How Remote CCTV Monitoring Works
Remote monitoring takes the camera feeds you already have—or that ACCL installs as part of a modern IP upgrade—and transmits them, usually via secure VPN, to an ARC. There, SIA-licensed operators supervise dozens of sites in purpose-built suites filled with redundant connectivity and power. When intelligent analytics or virtual trip-wires detect suspicious activity the system pops that feed to the top of the operator’s wall. Pre-recorded audio deterrent messages or live two-way speech can warn intruders off; if they persist, the ARC calls nominated key-holders or the police, quoting a Unique Reference Number (URN) that proves the event meets BS 8418 criteria for priority response.
Because staff share across multiple clients, cost spreads thinly. Even small businesses can afford genuine 24-hour coverage without employing night guards. Remote centres provide audit logs that show exactly when footage was viewed and by whom—evidence valuable for GDPR accountability. Continuous supervision also guarantees camera-health polling: if a lens goes out of focus or a stream freezes the ARC flags it immediately, not days later when you happen to review a recording.
Yet remote monitoring has vulnerabilities. A reliable broadband or fibre circuit with adequate upstream bandwidth is essential.
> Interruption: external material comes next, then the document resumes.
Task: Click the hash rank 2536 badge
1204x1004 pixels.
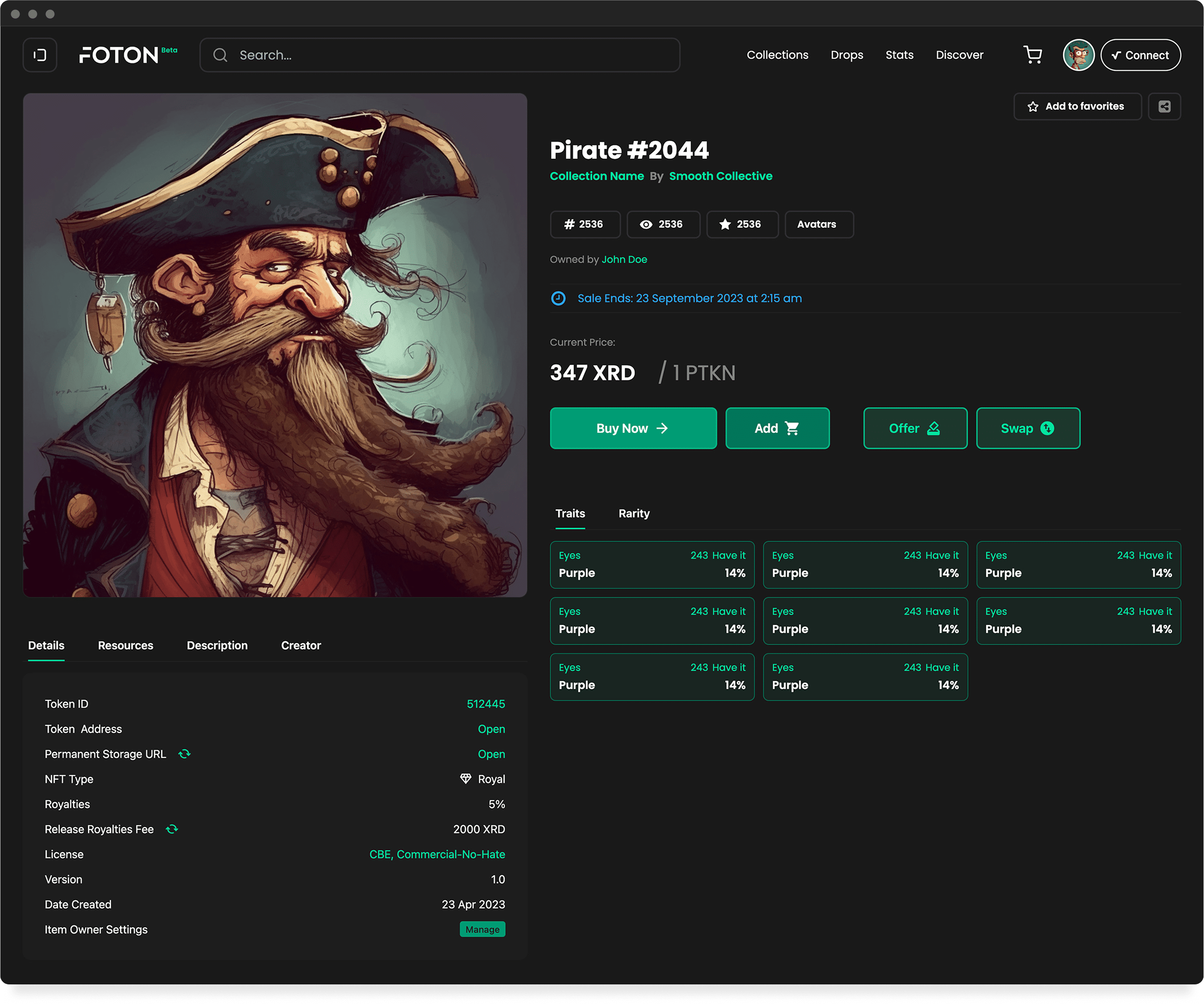Action: 584,224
Sites in rural areas may need dual 4 G fail-over routers or microwave links to ensure connectivity—extra line items many budgets overlook at first. Privacy perception can become an HR concern; employees may feel uneasy knowing footage leaves the building, so transparent policies and signage are critical. Finally, an ARC cannot put hands on a situation; the fastest despatch still involves external responders, and their arrival may lag an on-site guard’s sprint across the car park.